2e. A spaceship lands, and you investigate, and get some alien tech, but then go into space and fight aliens.


Say, I think that may have been referenced in Volo's Guide, were there Vegepygmies in that one...?

Hoard of the Dragon Queen: it has a deserved reputation for imperfection, but there is a lot of material here, and fun to be had used right.
 

Great question!

I have never liked Keep on the Borderlands or White Plume Mountain. Too randomly nonsensical for my tasted. Yet for some inexplicable reason I recently purchased 2E's Return to Keep on the Borderlands and Return to White Plume Mountain. And they're starting to grow on me. In fact, I may just mash them together into one mega adventure. They complement each other nicely. The story would go something like this: The Mountain is the lair of a deranged wizard. The Caves of Chaos guard the approach to the Mountain and are populated by the wizard's failed experiments, who are compelled to gather together for reasons they cannot fathom. The Keep itself acts as a long term home base for an expedition into the Mountain. There's enough story logic there to justify the gonzo elements of both adventures.

YOUR TASKS
**A)** Answer from the adventure passage, one line per answer, marked to match:
(i) What reputation does Hoard of the Dragon Queen have?
(ii) Which two 2E products did the writer recently purchase?
(iii) In the proposed combined adventure, what is the Mountain?
**B)** Print the adventure passage between "Great question!" and "of both adventures.", inclusive.

SUPPLIED MATERIAL

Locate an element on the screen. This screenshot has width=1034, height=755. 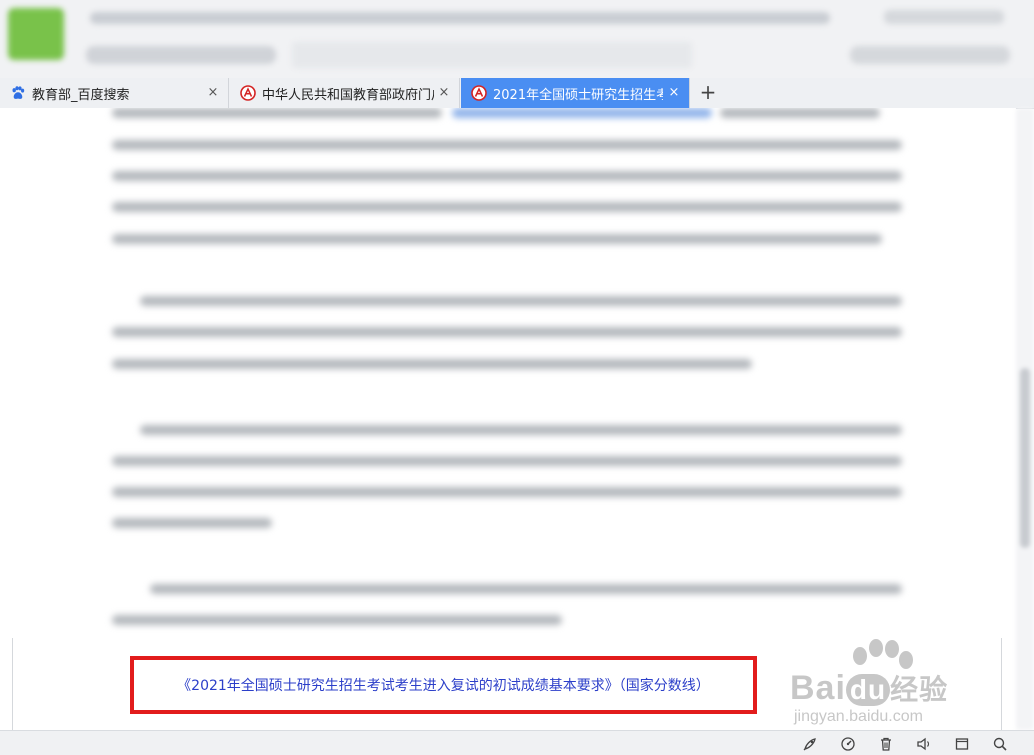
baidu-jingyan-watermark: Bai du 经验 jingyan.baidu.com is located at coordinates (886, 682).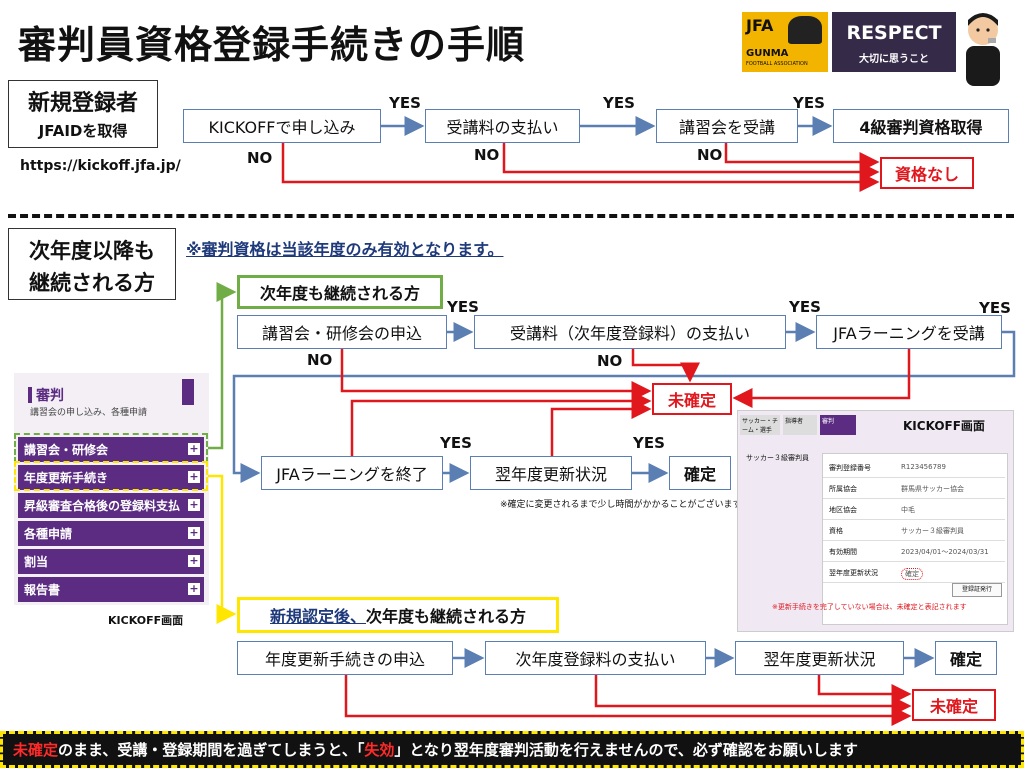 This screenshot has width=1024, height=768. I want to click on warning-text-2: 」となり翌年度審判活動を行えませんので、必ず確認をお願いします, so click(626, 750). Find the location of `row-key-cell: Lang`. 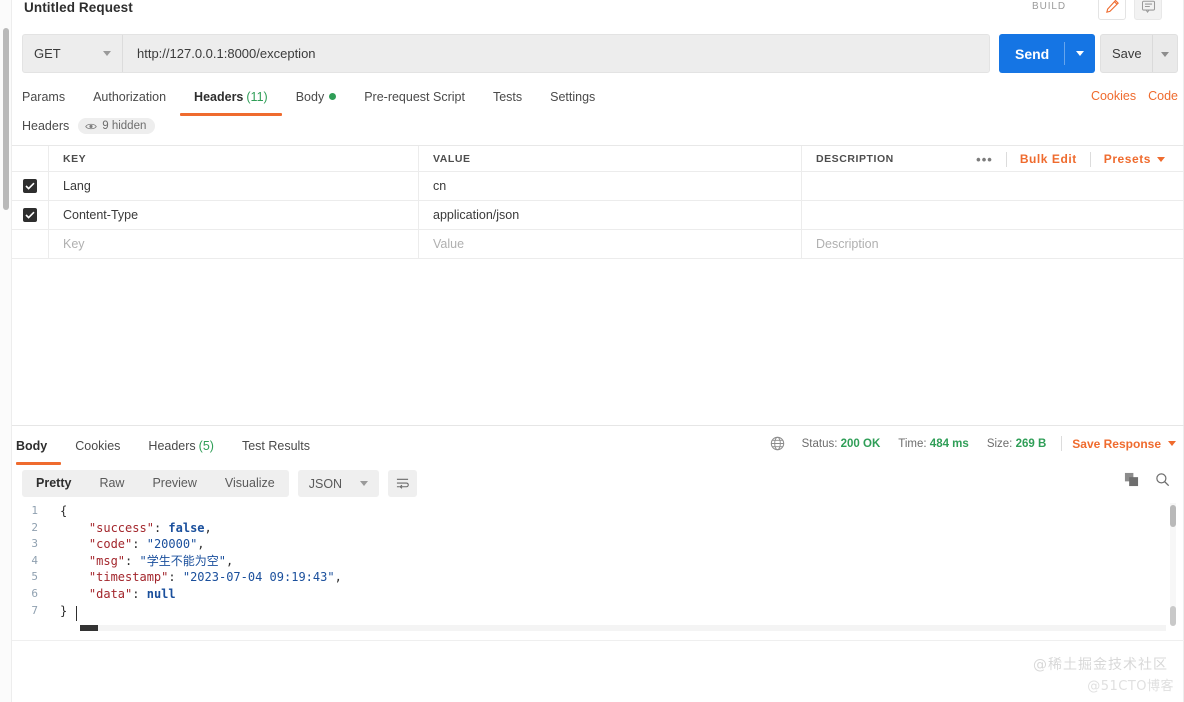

TASK-BY-TASK RESULTS
**A)**
(i) A deserved reputation for imperfection.
(ii) Return to Keep on the Borderlands and Return to White Plume Mountain.
(iii) The lair of a deranged wizard.

**B)**
Great question!

I have never liked Keep on the Borderlands or White Plume Mountain. Too randomly nonsensical for my tasted. Yet for some inexplicable reason I recently purchased 2E's Return to Keep on the Borderlands and Return to White Plume Mountain. And they're starting to grow on me. In fact, I may just mash them together into one mega adventure. They complement each other nicely. The story would go something like this: The Mountain is the lair of a deranged wizard. The Caves of Chaos guard the approach to the Mountain and are populated by the wizard's failed experiments, who are compelled to gather together for reasons they cannot fathom. The Keep itself acts as a long term home base for an expedition into the Mountain. There's enough story logic there to justify the gonzo elements of both adventures.